> **Task directions**
Please give back word for word the lines of the material below between the line containing "Screen dimensions: 1190x2576" and the line containing "Tap the Electric Power Steering row", inclusive.

> **Data for analysis**
>>>

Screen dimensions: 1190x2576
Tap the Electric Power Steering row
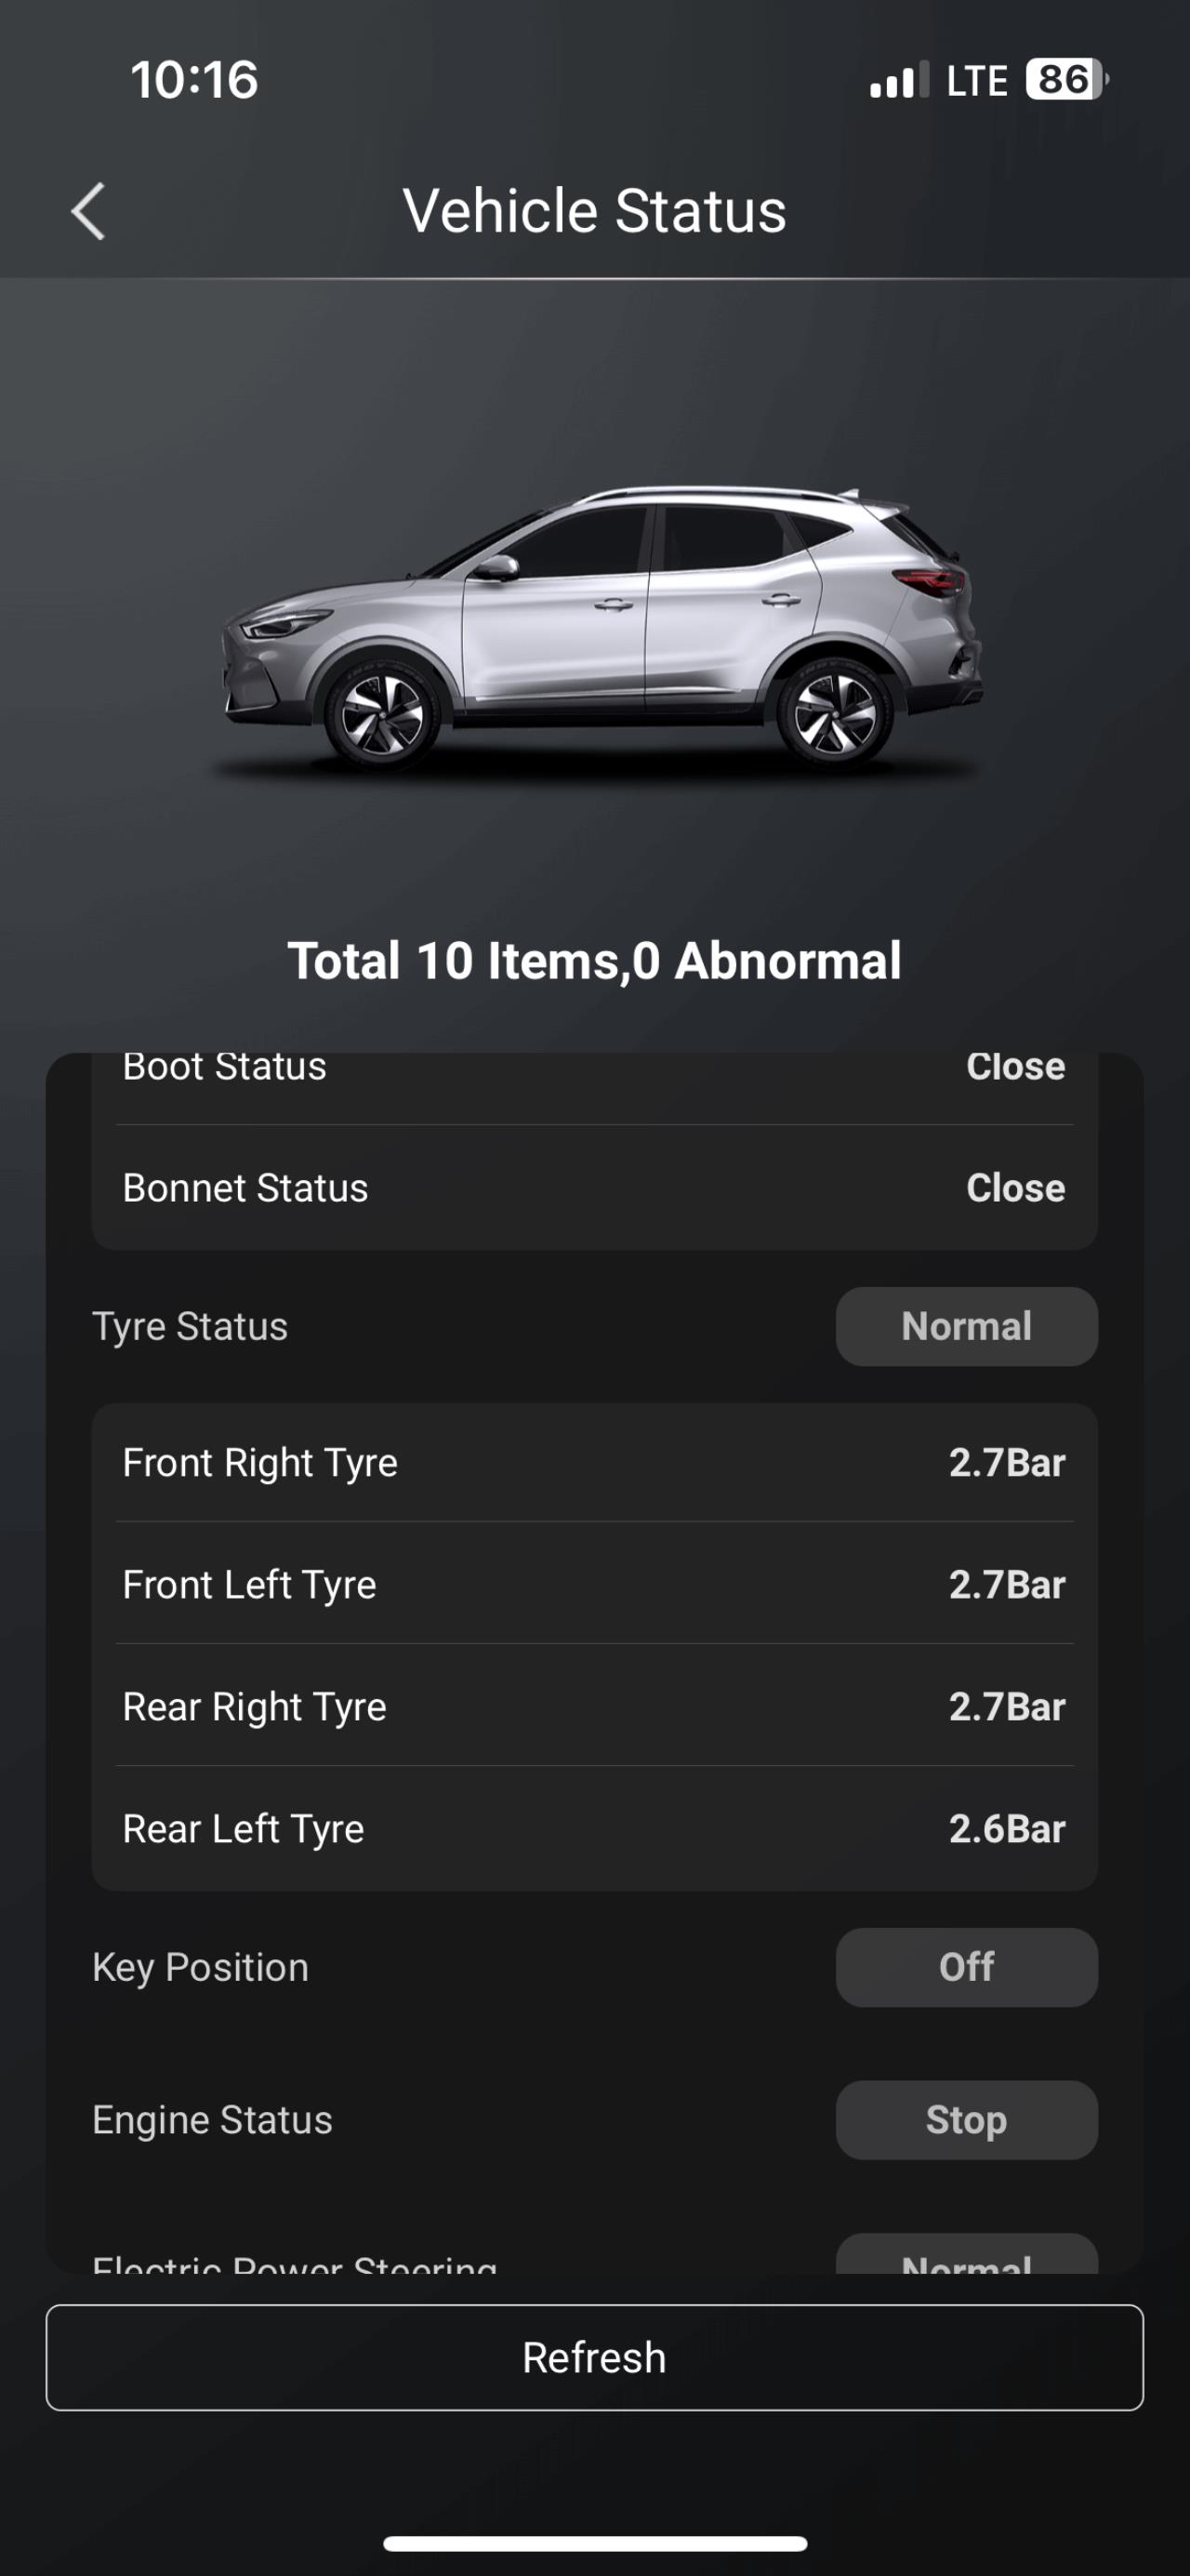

<<<
>>>

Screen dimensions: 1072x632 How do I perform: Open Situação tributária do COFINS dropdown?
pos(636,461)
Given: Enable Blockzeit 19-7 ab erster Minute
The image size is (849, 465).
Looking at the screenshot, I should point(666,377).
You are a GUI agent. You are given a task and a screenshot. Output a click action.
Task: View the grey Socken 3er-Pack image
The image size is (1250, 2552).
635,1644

<<<
>>>

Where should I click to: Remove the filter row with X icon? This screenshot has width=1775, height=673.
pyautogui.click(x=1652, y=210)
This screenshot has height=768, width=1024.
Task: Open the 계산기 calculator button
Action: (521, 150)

<<<

> **Task result**
Screen dimensions: 1190x2576
Tap the Electric Power Steering row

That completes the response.